3. Mahkemece Bozmaya Uyularak Verilen Karar
Mahkemenin 23.11.2021 tarihli ve 2019/315 Esas, 2021/449 Karar sayılı kararıyla; iddianın ispatlanamadığı gerekçesiyle davacıların ve asli müdahilin davasının reddine karar verilmiştir.
4. Bozma Sonrası Mahkeme Kararına Karşı Temyiz Yoluna Başvuranlar
Mahkemenin yukarıda belirtilen kararına karşı süresi içinde davacılar vekili ve tereke temsilcisi tarafından temyiz isteminde bulunmuştur.
5. Temyiz Nedenleri
5.1.Tereke temsilcisi temyiz dilekçesinde özetle; mirasbırakanın fiil ehliyetini haiz olmadığını, tanık İsmail’in beyanının mirasbırakanın taşınmazı satmak istemediği, satışın iradesi dışında gerçekleştiğinin kanıtı olduğunu, taşınmazlarını hile ve zorla satmaya yöneltildiğini, okuma-yazma bilmediğini, aklı başında olmadığını, mirasbırakanın ölene kadar taşınmazda zilyet olduğunu, temlikten sonra malvarlığında parasal artış görülmediğini, bozma kararında işaret edilen noktalara yeterli özen gösterilmeden karar verildiğini, kararın bozulmasını istemiştir.
5.2. Davacılar vekili temyiz dilekçesinde özetle; dosya kapsamından mirasbırakanın satış iradesi olmadığını, yanında kaldığı kızı, torunu ve torunun kayınbabası olan davalının yönlendirmesi ile işlem yapıldığını, satmaya ihtiyacı olmadığını, hile ve zorlamayla taşınmazların alındığını, okuma yazma bilmediğini, kararın bozulmasını istemiştir.
6. Gerekçe
6.1. Uyuşmazlık ve Hukuki Nitelendirme
Uyuşmazlık, ehliyetsizlik, hile ve muris muvazaası hukuki nedenine dayalı terekeye iade istekli olarak açılan tapu iptali ve tescil istemine ilişkindir.
6.2. İlgili Hukuk
6.2.1. Hemen belirtilmelidir ki, terekeye temsilci atanmasından sonra tereke ortağının ya da ortaklarının davayı takip yetkisi ortadan kalkar.
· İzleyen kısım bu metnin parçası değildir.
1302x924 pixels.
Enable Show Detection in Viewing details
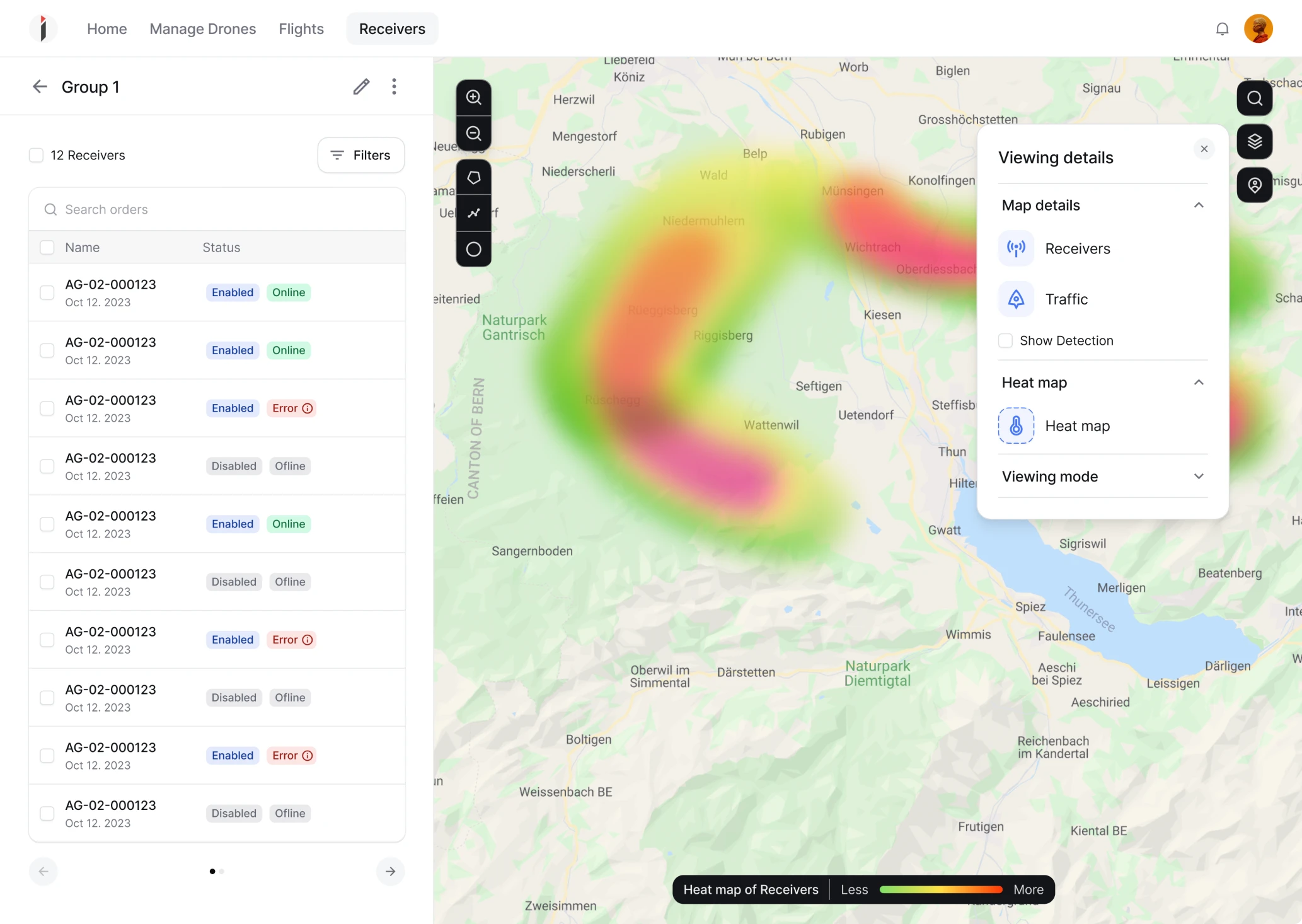(1006, 340)

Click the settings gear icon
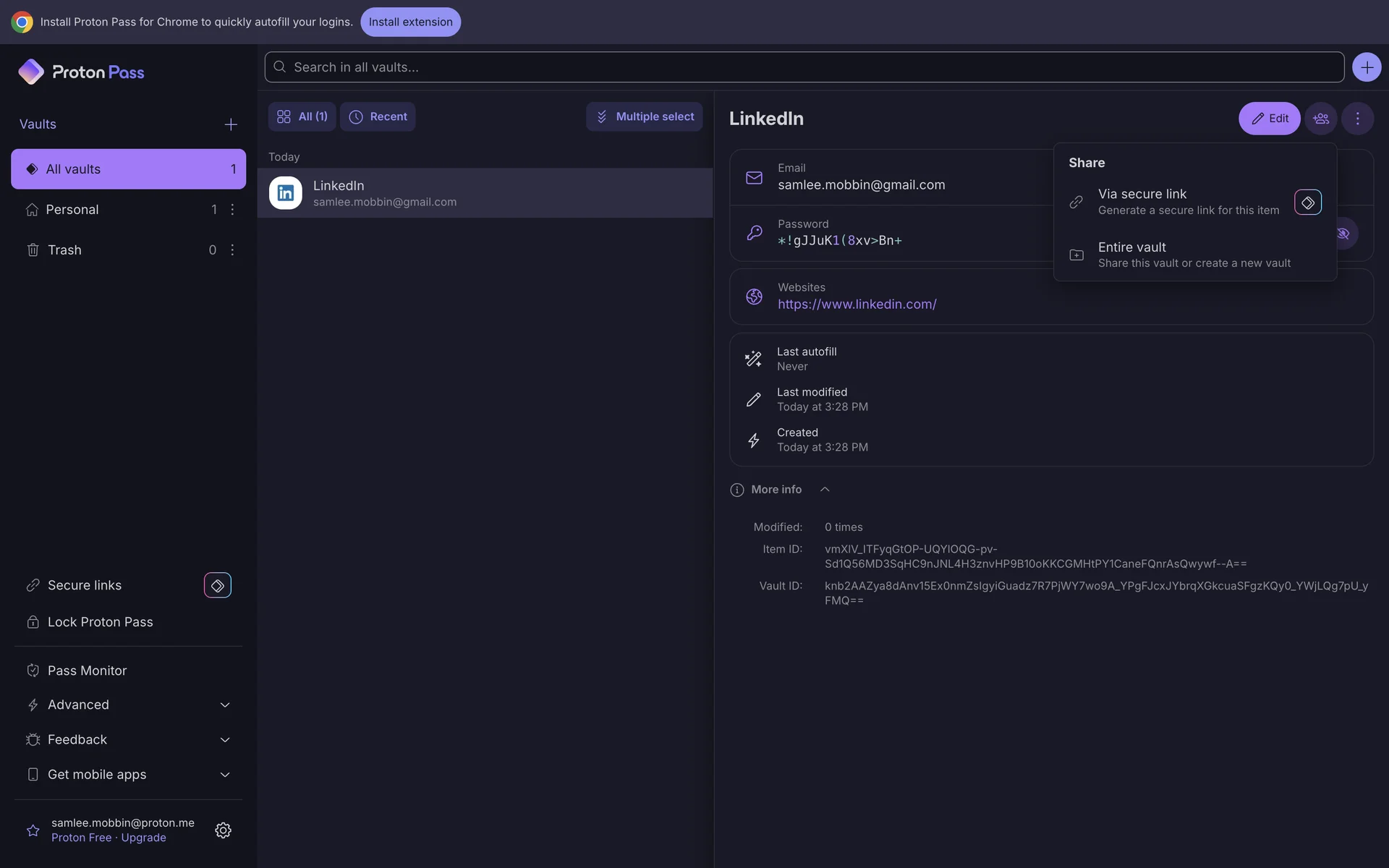tap(223, 830)
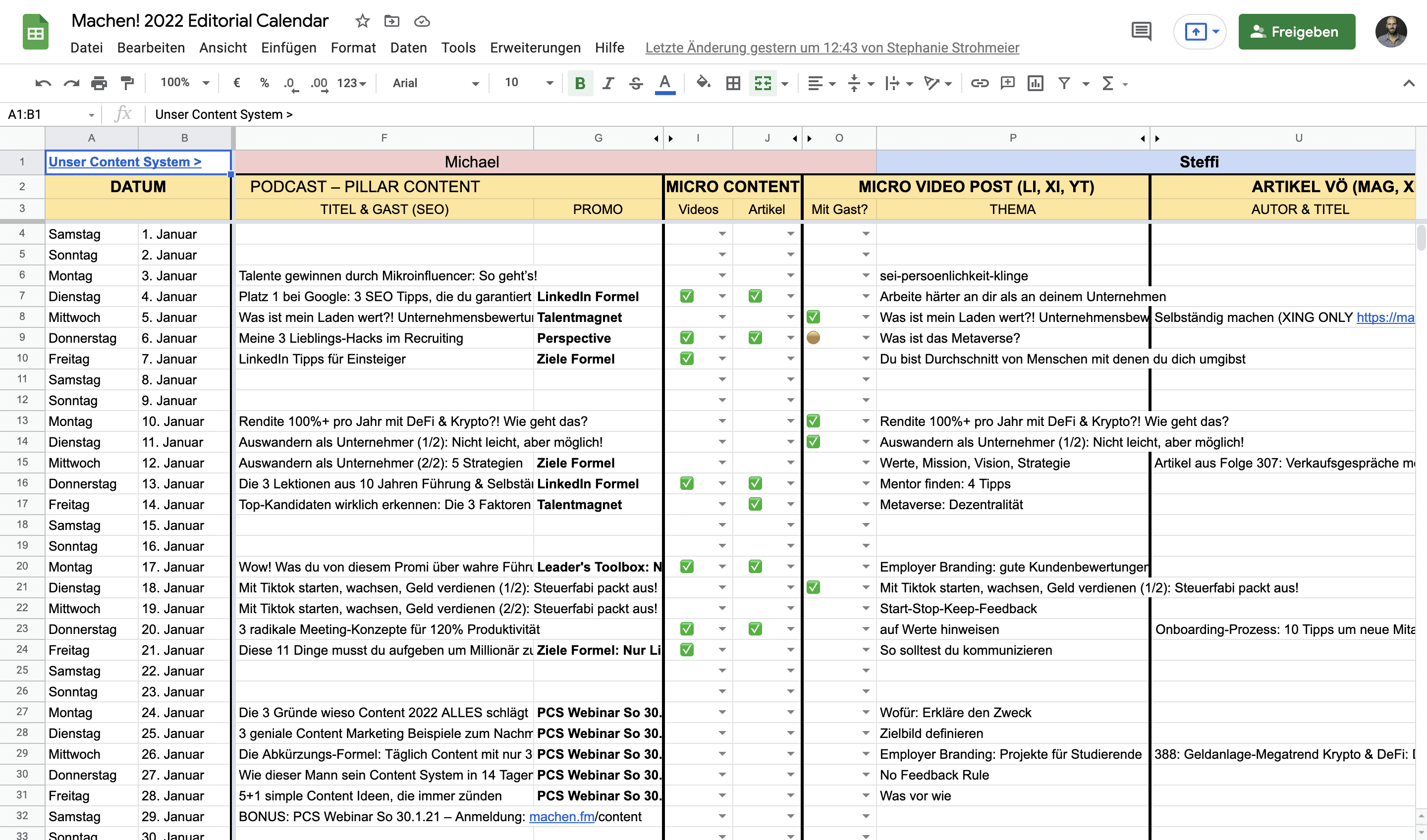Click the insert chart icon
The height and width of the screenshot is (840, 1427).
click(1035, 83)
Bir başka ifadeyle davayı açan mirasçı ya da mirasçıların davayı takip yetkisi sona erer ve buna bağlı olarak da hükmü temyiz hakkı miras şirketini temsil eden mümessile geçer.
6.2.2. Bilindiği üzere, 6100 sayılı Hukuk Muhakemeleri Kanunu'nun 190/1. maddesinde, “İspat yükü, kanunda özel bir düzenleme bulunmadıkça, iddia edilen vakıaya bağlanan hukuki sonuçtan kendi lehine hak çıkaran tarafa aittir.”, 4721 sayılı Türk Medeni Kanunu'nun 6. maddesinde, “Kanunda aksine bir hüküm bulunmadıkça, taraflardan her biri, hakkını dayandırdığı olguların varlığını ispatla yükümlüdür.” düzenlemelerine yer verilmiştir.
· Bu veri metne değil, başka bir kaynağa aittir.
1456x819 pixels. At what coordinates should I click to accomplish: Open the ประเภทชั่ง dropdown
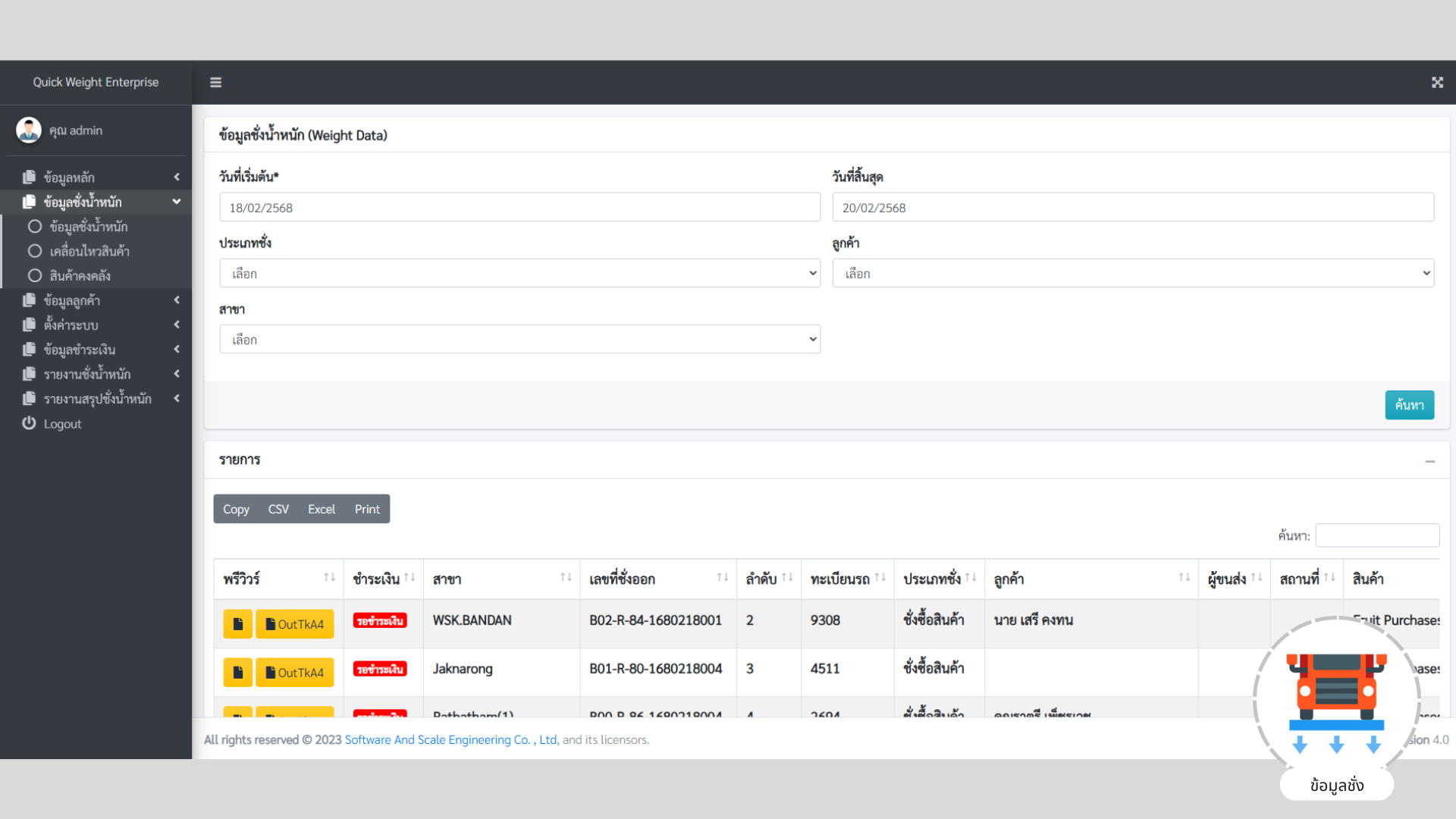(x=519, y=273)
6.2.3.Tanıkların gösterilme şekli ise, HMK’nın 240. maddesinin 2. fıkrasında düzenlenmiştir. Buna göre; “Tanık gösteren taraf, tanık dinletmek istediği vakıayı ve dinlenilmesi istenen tanıkların adı ve soyadı ile tebliğe elverişli adreslerini içeren listeyi mahkemeye sunar. Bu listede gösterilmemiş olan kimseler tanık olarak dinlenemez ve ikinci bir liste verilemez.”
6.3. Değerlendirme
6.3.1. Davacılar vekilinin temyiz itirazları incelendiğinde;
Mirasbırakanın terekesine temsilci atanmakla, mirasçıları adına 4721 sayılı Türk Medeni Kanunu'nun 640. maddesi uyarınca takip yetkisi tereke temsilcisine geçip mirasçıların davayı takip yetkisi ortadan kalktığından ve kararı temyiz hakları bulunmadığından, davacılar vekilinin temyiz dilekçesinin reddi gerekmektedir.
6.3.2. Tereke temsilcisinin temyiz itirazlarına gelince;
Kararın (IV/2.) no.lu paragrafında yer verilen ve hükmüne uyulan bozma kararlarında gösterildiği şekilde işlem yapılarak (IV/3.) no.lu paragrafta açıklanan gerekçelerle yazılı şekilde karar verilmesinde herhangi bir isabetsizlik bulunmamasına, özellikle 6100 sayılı HMK'nın 240/2. maddesi gereğince ikinci tanık listesi verilmesi ve tanık olarak gösterilmeyen ancak resen seçilen mahalli bilirkişilerin dinlenilmesi doğru değil ise de; tüm dosya kapsamı ile iddianın ispatlanamadığı gözetilerek yazılı şekilde karar verilmesi doğrudur.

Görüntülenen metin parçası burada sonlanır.